Work required
The data is to be reproduced in full and without error.

(Data entries)
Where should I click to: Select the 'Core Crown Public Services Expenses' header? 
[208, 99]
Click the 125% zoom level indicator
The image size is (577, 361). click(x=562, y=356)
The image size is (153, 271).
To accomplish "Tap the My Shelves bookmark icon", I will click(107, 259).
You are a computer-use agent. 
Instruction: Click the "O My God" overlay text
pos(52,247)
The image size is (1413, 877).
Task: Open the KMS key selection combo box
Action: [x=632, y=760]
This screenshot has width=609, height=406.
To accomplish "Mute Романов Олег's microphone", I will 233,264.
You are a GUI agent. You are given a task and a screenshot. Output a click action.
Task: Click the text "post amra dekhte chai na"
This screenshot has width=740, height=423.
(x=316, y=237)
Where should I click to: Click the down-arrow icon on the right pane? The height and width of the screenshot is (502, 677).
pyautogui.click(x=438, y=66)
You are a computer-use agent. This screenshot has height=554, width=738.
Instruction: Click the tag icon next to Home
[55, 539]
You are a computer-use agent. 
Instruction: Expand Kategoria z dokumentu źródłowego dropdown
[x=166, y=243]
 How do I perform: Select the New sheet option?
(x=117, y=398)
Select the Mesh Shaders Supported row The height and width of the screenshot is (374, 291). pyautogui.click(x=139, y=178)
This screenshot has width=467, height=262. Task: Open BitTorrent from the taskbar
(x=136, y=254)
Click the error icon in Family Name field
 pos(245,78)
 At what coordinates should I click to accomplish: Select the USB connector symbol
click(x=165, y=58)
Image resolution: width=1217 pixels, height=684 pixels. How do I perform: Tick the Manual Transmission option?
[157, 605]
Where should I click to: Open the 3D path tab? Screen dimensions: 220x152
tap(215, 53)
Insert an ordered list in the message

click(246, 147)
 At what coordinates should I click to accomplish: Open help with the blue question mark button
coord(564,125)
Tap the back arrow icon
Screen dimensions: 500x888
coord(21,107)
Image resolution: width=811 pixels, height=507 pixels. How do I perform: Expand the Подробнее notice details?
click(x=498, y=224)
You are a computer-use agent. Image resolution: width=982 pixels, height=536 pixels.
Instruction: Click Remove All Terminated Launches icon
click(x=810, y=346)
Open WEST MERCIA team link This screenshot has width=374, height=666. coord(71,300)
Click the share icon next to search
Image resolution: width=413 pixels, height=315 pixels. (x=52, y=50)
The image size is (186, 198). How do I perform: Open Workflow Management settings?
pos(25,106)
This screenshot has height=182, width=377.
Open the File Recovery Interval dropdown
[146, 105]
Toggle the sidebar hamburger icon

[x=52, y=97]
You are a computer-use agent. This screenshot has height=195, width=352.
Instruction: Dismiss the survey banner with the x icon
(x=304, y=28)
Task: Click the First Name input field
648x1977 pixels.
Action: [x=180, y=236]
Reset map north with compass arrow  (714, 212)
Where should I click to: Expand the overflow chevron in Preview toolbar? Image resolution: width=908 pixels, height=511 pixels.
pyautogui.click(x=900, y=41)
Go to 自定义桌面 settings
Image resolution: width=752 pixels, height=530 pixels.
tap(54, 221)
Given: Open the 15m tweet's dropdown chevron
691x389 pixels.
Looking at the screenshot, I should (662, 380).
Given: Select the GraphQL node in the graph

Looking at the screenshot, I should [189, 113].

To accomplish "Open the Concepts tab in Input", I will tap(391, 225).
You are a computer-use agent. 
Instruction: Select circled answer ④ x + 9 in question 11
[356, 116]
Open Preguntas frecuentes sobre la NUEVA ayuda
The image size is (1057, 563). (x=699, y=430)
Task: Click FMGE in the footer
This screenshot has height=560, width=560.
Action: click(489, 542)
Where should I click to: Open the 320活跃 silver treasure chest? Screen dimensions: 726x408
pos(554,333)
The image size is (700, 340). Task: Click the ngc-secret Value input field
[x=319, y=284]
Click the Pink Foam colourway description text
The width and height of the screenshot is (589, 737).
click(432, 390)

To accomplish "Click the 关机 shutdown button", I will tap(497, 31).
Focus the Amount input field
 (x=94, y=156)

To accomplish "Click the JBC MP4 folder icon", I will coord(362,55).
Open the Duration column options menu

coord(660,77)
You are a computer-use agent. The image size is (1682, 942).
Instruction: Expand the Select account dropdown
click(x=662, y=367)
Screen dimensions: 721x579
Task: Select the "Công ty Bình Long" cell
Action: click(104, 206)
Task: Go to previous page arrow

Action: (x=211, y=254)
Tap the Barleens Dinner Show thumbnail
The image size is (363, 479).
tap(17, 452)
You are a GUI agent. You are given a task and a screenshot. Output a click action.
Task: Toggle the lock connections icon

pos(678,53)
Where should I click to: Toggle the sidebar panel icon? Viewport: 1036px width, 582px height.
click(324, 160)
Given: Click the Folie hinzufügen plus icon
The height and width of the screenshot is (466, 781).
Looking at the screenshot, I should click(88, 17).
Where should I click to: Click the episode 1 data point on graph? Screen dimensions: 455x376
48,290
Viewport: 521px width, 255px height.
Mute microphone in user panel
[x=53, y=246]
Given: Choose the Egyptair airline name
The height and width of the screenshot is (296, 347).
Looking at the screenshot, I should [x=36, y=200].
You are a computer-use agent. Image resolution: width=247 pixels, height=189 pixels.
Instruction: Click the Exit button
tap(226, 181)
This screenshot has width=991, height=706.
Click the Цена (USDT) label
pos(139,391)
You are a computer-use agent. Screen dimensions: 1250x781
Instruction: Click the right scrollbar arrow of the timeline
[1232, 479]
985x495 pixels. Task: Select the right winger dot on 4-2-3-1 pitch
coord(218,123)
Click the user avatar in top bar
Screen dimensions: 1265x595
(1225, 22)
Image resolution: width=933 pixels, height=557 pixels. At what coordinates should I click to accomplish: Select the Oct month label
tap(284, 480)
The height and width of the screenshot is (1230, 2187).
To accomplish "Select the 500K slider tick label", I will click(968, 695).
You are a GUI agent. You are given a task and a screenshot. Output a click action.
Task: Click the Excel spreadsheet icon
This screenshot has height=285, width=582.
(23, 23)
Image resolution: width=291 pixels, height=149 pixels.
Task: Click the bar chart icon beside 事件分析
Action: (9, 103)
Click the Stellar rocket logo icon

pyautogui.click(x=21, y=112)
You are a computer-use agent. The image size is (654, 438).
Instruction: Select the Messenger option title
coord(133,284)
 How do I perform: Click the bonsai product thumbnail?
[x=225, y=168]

Task result
Where should I click to: Select the 'Core Crown Public Services Expenses' header? 
[208, 99]
Click the 125% zoom level indicator
The image size is (577, 361). click(x=562, y=356)
The image size is (153, 271).
To accomplish "Tap the My Shelves bookmark icon", I will click(107, 259).
You are a computer-use agent. 
Instruction: Click the "O My God" overlay text
pos(52,247)
The image size is (1413, 877).
Task: Open the KMS key selection combo box
Action: [x=632, y=760]
This screenshot has width=609, height=406.
To accomplish "Mute Романов Олег's microphone", I will 233,264.
You are a GUI agent. You are given a task and a screenshot. Output a click action.
Task: Click the text "post amra dekhte chai na"
This screenshot has width=740, height=423.
(x=316, y=237)
Where should I click to: Click the down-arrow icon on the right pane? The height and width of the screenshot is (502, 677).
pyautogui.click(x=438, y=66)
You are a computer-use agent. This screenshot has height=554, width=738.
Instruction: Click the tag icon next to Home
[55, 539]
You are a computer-use agent. 
Instruction: Expand Kategoria z dokumentu źródłowego dropdown
[x=166, y=243]
 How do I perform: Select the New sheet option?
(x=117, y=398)
Select the Mesh Shaders Supported row The height and width of the screenshot is (374, 291). pyautogui.click(x=139, y=178)
This screenshot has width=467, height=262. Task: Open BitTorrent from the taskbar
(x=136, y=254)
Click the error icon in Family Name field
 pos(245,78)
 At what coordinates should I click to accomplish: Select the USB connector symbol
click(x=165, y=58)
Image resolution: width=1217 pixels, height=684 pixels. How do I perform: Tick the Manual Transmission option?
[157, 605]
Where should I click to: Open the 3D path tab? Screen dimensions: 220x152
tap(215, 53)
Insert an ordered list in the message

click(246, 147)
 At what coordinates should I click to accomplish: Open help with the blue question mark button
coord(564,125)
Tap the back arrow icon
Screen dimensions: 500x888
coord(21,107)
Image resolution: width=811 pixels, height=507 pixels. How do I perform: Expand the Подробнее notice details?
click(x=498, y=224)
You are a computer-use agent. Image resolution: width=982 pixels, height=536 pixels.
Instruction: Click Remove All Terminated Launches icon
click(x=810, y=346)
Open WEST MERCIA team link This screenshot has width=374, height=666. coord(71,300)
Click the share icon next to search
Image resolution: width=413 pixels, height=315 pixels. (x=52, y=50)
The image size is (186, 198). How do I perform: Open Workflow Management settings?
pos(25,106)
This screenshot has height=182, width=377.
Open the File Recovery Interval dropdown
[146, 105]
Toggle the sidebar hamburger icon

[x=52, y=97]
You are a computer-use agent. This screenshot has height=195, width=352.
Instruction: Dismiss the survey banner with the x icon
(x=304, y=28)
Task: Click the First Name input field
648x1977 pixels.
Action: [x=180, y=236]
Reset map north with compass arrow  (714, 212)
Where should I click to: Expand the overflow chevron in Preview toolbar? Image resolution: width=908 pixels, height=511 pixels.
pyautogui.click(x=900, y=41)
Go to 自定义桌面 settings
Image resolution: width=752 pixels, height=530 pixels.
tap(54, 221)
Given: Open the 15m tweet's dropdown chevron
691x389 pixels.
Looking at the screenshot, I should (662, 380).
Given: Select the GraphQL node in the graph

Looking at the screenshot, I should [189, 113].

To accomplish "Open the Concepts tab in Input", I will tap(391, 225).
You are a computer-use agent. 
Instruction: Select circled answer ④ x + 9 in question 11
[356, 116]
Open Preguntas frecuentes sobre la NUEVA ayuda
The image size is (1057, 563). (x=699, y=430)
Task: Click FMGE in the footer
This screenshot has height=560, width=560.
Action: click(489, 542)
Where should I click to: Open the 320活跃 silver treasure chest? Screen dimensions: 726x408
pos(554,333)
The image size is (700, 340). Task: Click the ngc-secret Value input field
[x=319, y=284]
Click the Pink Foam colourway description text
The width and height of the screenshot is (589, 737).
click(432, 390)

To accomplish "Click the 关机 shutdown button", I will tap(497, 31).
Focus the Amount input field
 (x=94, y=156)

To accomplish "Click the JBC MP4 folder icon", I will coord(362,55).
Open the Duration column options menu

coord(660,77)
You are a computer-use agent. The image size is (1682, 942).
Instruction: Expand the Select account dropdown
click(x=662, y=367)
Screen dimensions: 721x579
Task: Select the "Công ty Bình Long" cell
Action: click(104, 206)
Task: Go to previous page arrow

Action: (x=211, y=254)
Tap the Barleens Dinner Show thumbnail
The image size is (363, 479).
tap(17, 452)
You are a GUI agent. You are given a task and a screenshot. Output a click action.
Task: Toggle the lock connections icon

pos(678,53)
Where should I click to: Toggle the sidebar panel icon? Viewport: 1036px width, 582px height.
click(324, 160)
Given: Click the Folie hinzufügen plus icon
The height and width of the screenshot is (466, 781).
Looking at the screenshot, I should click(88, 17).
Where should I click to: Click the episode 1 data point on graph? Screen dimensions: 455x376
48,290
Viewport: 521px width, 255px height.
Mute microphone in user panel
[x=53, y=246]
Given: Choose the Egyptair airline name
The height and width of the screenshot is (296, 347).
Looking at the screenshot, I should [x=36, y=200].
You are a computer-use agent. Image resolution: width=247 pixels, height=189 pixels.
Instruction: Click the Exit button
tap(226, 181)
This screenshot has width=991, height=706.
Click the Цена (USDT) label
pos(139,391)
You are a computer-use agent. Screen dimensions: 1250x781
Instruction: Click the right scrollbar arrow of the timeline
[1232, 479]
985x495 pixels. Task: Select the right winger dot on 4-2-3-1 pitch
coord(218,123)
Click the user avatar in top bar
Screen dimensions: 1265x595
(1225, 22)
Image resolution: width=933 pixels, height=557 pixels. At what coordinates should I click to accomplish: Select the Oct month label
tap(284, 480)
The height and width of the screenshot is (1230, 2187).
To accomplish "Select the 500K slider tick label", I will click(968, 695).
You are a GUI agent. You are given a task and a screenshot. Output a click action.
Task: Click the Excel spreadsheet icon
This screenshot has height=285, width=582.
(23, 23)
Image resolution: width=291 pixels, height=149 pixels.
Task: Click the bar chart icon beside 事件分析
Action: (9, 103)
Click the Stellar rocket logo icon

pyautogui.click(x=21, y=112)
You are a computer-use agent. The image size is (654, 438).
Instruction: Select the Messenger option title
coord(133,284)
 How do I perform: Click the bonsai product thumbnail?
[x=225, y=168]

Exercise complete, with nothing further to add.